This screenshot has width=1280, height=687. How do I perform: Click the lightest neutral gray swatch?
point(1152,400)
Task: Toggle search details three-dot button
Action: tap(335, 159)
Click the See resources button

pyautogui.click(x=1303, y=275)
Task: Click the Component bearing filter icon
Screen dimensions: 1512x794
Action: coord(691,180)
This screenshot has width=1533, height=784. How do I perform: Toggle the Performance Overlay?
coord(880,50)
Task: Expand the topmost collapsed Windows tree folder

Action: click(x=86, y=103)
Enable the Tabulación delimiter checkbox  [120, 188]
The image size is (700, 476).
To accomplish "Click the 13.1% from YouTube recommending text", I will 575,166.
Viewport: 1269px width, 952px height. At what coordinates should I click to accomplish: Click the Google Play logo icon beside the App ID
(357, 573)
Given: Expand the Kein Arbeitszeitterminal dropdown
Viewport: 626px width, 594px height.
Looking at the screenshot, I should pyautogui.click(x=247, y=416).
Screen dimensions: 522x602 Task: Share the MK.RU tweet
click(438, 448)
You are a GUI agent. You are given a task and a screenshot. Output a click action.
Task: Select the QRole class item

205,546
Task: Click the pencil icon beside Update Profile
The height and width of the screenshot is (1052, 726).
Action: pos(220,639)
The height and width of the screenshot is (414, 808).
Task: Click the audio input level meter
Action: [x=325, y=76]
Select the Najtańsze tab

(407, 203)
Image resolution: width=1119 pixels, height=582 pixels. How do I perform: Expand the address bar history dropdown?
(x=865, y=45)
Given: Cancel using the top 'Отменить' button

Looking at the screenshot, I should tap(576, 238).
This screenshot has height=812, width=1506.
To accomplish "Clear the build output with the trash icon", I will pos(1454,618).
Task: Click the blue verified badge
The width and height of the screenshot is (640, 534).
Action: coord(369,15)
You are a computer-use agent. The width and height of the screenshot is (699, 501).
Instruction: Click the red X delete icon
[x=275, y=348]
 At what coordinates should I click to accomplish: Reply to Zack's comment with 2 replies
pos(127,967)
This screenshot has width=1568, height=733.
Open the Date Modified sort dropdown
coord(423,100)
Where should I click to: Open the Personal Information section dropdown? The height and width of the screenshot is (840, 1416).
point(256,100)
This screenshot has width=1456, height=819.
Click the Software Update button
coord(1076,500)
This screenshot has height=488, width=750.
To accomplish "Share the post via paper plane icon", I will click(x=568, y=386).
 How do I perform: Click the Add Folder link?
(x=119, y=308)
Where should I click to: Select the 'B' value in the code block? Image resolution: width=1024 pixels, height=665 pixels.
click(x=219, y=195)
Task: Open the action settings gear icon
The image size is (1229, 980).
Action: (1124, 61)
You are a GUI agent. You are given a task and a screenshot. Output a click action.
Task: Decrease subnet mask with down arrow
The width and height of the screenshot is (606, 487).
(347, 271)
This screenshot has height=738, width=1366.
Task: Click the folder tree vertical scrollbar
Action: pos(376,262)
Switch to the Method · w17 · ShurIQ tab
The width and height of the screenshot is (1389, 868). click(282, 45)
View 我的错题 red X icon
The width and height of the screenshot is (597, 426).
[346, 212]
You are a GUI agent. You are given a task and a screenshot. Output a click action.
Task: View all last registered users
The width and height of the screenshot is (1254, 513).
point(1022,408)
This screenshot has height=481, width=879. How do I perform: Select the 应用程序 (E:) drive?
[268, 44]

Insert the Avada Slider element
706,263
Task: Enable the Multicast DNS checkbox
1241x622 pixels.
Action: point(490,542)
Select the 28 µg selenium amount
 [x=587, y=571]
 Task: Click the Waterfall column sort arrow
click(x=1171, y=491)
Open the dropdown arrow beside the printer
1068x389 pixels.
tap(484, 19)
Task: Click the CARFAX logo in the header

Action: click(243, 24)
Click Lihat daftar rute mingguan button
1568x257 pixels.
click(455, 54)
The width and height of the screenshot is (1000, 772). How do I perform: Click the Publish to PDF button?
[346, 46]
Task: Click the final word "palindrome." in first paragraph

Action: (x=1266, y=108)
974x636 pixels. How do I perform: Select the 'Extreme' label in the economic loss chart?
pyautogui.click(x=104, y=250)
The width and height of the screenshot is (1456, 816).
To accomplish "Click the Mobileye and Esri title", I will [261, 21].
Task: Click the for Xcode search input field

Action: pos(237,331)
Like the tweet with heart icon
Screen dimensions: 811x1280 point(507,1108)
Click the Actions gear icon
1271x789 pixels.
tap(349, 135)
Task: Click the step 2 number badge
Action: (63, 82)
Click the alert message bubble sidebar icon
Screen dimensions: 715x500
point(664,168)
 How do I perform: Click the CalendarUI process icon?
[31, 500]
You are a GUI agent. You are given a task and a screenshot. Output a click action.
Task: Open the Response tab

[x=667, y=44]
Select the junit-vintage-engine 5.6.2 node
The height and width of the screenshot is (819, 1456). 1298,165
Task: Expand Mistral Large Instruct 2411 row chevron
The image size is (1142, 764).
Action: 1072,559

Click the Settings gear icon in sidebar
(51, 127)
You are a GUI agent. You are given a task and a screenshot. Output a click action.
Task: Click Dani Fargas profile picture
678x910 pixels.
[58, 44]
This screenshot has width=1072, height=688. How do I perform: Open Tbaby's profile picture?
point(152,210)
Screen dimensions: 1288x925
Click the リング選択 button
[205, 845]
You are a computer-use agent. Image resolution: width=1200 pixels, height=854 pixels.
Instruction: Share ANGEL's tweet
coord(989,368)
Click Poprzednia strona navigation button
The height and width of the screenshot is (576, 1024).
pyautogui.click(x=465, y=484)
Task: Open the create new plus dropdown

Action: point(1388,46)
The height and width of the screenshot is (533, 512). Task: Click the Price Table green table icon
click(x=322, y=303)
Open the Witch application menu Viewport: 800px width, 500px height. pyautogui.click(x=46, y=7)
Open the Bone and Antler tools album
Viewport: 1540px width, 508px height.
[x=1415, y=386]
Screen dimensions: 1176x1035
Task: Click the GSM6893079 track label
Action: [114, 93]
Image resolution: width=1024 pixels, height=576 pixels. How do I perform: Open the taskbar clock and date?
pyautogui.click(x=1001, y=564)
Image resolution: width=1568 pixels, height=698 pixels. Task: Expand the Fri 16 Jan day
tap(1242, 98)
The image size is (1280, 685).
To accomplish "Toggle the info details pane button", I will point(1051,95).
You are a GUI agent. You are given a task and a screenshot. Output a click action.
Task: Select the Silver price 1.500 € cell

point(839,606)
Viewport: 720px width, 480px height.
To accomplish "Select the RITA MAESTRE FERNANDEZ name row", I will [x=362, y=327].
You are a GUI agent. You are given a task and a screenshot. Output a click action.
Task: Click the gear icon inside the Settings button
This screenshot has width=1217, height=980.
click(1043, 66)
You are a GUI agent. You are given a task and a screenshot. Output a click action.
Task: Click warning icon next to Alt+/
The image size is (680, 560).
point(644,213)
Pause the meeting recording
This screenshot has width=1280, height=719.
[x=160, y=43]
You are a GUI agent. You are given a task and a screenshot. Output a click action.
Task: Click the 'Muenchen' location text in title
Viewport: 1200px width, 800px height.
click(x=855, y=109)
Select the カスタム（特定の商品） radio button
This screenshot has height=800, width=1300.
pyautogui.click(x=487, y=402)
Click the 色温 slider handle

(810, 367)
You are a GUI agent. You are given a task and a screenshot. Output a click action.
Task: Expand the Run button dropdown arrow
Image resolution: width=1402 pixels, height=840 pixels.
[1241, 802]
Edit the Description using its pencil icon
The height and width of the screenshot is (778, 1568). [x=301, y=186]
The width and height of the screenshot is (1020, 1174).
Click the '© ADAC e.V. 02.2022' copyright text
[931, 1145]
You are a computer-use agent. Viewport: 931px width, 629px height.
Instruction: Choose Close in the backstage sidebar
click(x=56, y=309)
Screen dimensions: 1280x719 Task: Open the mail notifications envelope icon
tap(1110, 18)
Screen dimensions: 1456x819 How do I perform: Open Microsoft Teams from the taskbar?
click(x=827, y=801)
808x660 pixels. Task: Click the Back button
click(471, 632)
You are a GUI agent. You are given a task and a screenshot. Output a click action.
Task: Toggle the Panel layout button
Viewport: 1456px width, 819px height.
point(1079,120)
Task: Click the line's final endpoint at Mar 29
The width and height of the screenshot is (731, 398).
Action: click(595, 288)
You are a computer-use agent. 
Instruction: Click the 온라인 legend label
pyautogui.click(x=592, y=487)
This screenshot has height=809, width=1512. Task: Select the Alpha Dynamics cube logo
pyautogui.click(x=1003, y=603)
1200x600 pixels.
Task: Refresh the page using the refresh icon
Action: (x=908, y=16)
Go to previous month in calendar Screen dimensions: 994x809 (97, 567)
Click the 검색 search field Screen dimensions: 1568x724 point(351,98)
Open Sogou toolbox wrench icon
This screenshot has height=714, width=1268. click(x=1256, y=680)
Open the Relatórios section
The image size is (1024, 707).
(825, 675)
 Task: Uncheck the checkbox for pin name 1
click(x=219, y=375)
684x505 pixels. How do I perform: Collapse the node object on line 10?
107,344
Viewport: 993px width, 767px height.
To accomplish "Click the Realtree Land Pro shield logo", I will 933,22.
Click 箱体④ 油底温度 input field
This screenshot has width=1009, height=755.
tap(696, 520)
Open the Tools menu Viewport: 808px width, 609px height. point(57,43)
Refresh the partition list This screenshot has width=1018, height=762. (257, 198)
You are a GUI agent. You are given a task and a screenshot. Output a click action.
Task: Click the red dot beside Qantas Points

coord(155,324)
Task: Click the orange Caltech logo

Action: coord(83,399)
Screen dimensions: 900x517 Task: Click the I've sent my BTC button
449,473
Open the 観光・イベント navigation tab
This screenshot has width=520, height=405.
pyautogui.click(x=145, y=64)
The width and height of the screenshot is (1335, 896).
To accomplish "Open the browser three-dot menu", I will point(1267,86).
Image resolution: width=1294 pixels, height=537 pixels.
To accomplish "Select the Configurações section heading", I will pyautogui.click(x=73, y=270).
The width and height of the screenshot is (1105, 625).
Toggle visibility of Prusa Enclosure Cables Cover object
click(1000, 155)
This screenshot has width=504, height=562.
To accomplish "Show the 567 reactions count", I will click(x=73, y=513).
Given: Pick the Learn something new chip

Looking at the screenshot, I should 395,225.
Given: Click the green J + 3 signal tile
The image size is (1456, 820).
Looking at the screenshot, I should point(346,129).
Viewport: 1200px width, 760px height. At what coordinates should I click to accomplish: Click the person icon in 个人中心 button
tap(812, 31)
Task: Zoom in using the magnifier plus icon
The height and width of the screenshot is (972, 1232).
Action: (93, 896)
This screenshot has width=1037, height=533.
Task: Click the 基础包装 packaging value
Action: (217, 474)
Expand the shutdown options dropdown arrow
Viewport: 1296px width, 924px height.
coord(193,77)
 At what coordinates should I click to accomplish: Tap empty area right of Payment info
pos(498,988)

--------

_Requirements_
Copy out, word for word, everything in the listing above from its first line down to the line containing "Enable the Tabulación", including that line.

_Written response_
This screenshot has width=1280, height=687. How do I perform: Click the lightest neutral gray swatch?
point(1152,400)
Task: Toggle search details three-dot button
Action: tap(335, 159)
Click the See resources button

pyautogui.click(x=1303, y=275)
Task: Click the Component bearing filter icon
Screen dimensions: 1512x794
Action: coord(691,180)
This screenshot has width=1533, height=784. How do I perform: Toggle the Performance Overlay?
coord(880,50)
Task: Expand the topmost collapsed Windows tree folder

Action: click(x=86, y=103)
Enable the Tabulación delimiter checkbox  [120, 188]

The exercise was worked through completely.